Dynamic-Capacity MoE Models

Updated 26 February 2026

Dynamic-Capacity MoE models are architectures that adjust the number and type of activated experts per token based on input complexity and resource constraints.
They utilize dynamic gating, capacity-aware token assignment, and heterogeneous expert pools to efficiently balance computational load with task demands.
These models achieve enhanced throughput, parameter efficiency, and adaptability across multimodal applications while reducing memory and latency costs.

Dynamic-Capacity MoE models constitute a class of Mixture-of-Experts (MoE) architectures in which the number and/or type of activated experts—hence, the effective capacity—varies dynamically depending on input tokens, resource constraints, task modality, runtime context, or distributional shifts. Unlike static-capacity MoE models, which allocate a fixed subset of experts per token and maintain homogeneous expert size, dynamic-capacity MoEs employ adaptive routing and expert management to more efficiently align computational resources with content complexity or system constraints. Techniques include dynamic gating (e.g., Top-p/Top-K with adaptive thresholds), capacity-aware expert assignment/dropping, heterogeneous experts, hierarchical/stratified routing, and resource-aware aggregation and offloading. This paradigm has been demonstrated to improve computational efficiency, parameter utilization, domain and task adaptability, and deployability in both cloud and edge environments, across language, vision, speech, and multimodal settings.
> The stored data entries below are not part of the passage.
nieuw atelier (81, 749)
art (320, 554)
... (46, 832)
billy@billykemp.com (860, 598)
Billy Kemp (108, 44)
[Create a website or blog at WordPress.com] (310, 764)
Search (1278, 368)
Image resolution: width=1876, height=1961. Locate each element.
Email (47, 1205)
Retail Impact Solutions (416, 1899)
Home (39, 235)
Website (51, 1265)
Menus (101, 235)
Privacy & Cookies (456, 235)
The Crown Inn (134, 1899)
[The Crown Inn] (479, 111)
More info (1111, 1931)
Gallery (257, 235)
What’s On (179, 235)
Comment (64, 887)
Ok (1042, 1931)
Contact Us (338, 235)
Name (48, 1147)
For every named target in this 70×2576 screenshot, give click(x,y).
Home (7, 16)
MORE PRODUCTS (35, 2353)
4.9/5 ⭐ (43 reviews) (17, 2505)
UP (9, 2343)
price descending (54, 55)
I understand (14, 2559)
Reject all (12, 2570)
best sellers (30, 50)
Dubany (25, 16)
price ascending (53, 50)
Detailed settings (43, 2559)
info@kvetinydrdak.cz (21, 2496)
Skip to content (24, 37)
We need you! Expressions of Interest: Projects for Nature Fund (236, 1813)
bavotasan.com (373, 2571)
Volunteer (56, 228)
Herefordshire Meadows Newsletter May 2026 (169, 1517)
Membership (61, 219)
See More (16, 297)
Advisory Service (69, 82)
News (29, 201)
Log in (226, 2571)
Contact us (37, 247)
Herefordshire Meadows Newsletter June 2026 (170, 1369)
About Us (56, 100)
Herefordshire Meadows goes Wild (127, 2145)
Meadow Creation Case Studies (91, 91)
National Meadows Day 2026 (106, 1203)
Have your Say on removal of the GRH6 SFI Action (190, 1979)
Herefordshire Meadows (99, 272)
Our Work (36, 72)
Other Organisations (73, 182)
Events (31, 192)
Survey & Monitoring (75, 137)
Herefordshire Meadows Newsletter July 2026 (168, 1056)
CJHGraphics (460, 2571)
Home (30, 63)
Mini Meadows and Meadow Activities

1. Core Principles and Definitions

Dynamic-capacity MoE refers to any sparsely activated expert framework in which the set or number of active experts per token (per batch or per time window) is not fixed a priori, but is computed on the fly via learned gating or system-level scheduling. Key variants include:

Token/Instance-Level Dynamic Routing: The router selects a variable number of experts for each token based on gating probabilities exceeding a Top-p threshold, as in Uni-MoE-2.0-Omni (Li et al., 16 Nov 2025), UniMoE-Audio (Liu et al., 15 Oct 2025), DTop-p MoE (Jin et al., 16 Dec 2025), and Grove MoE (Wu et al., 11 Aug 2025).
Capacity-Adaptive Inference: The model enforces per-expert capacity constraints (e.g., $\gamma\bar{N}$ ), using mechanisms such as token drop, reroute, or overflow discarding to mitigate imbalanced assignment and the "straggler effect" (He et al., 7 Mar 2025).
Device/Resource-Aware Capacity: Approaches like SwapMoE (Kong et al., 2023) and CoMoE (Li et al., 10 Aug 2025) dynamically limit the resident expert set in memory or adjust aggregation/offloading policies to satisfy real-time device or memory constraints.
Expert-Level Heterogeneity: Models such as Grove MoE (Wu et al., 11 Aug 2025) maintain variable expert sizes and share smaller "adjugate" experts within expert groups to induce per-token capacity allocation depending on the router's (often complexity-sensitive) scores.
Dynamic Specialization and Expansion: DynamicMoE (Kim, 24 Nov 2025) and DES-MoE (Li et al., 21 Sep 2025) permit growing or replicating experts in response to distributional shifts or new domains, while restricting fine-tuning to domain-relevant expert subsets.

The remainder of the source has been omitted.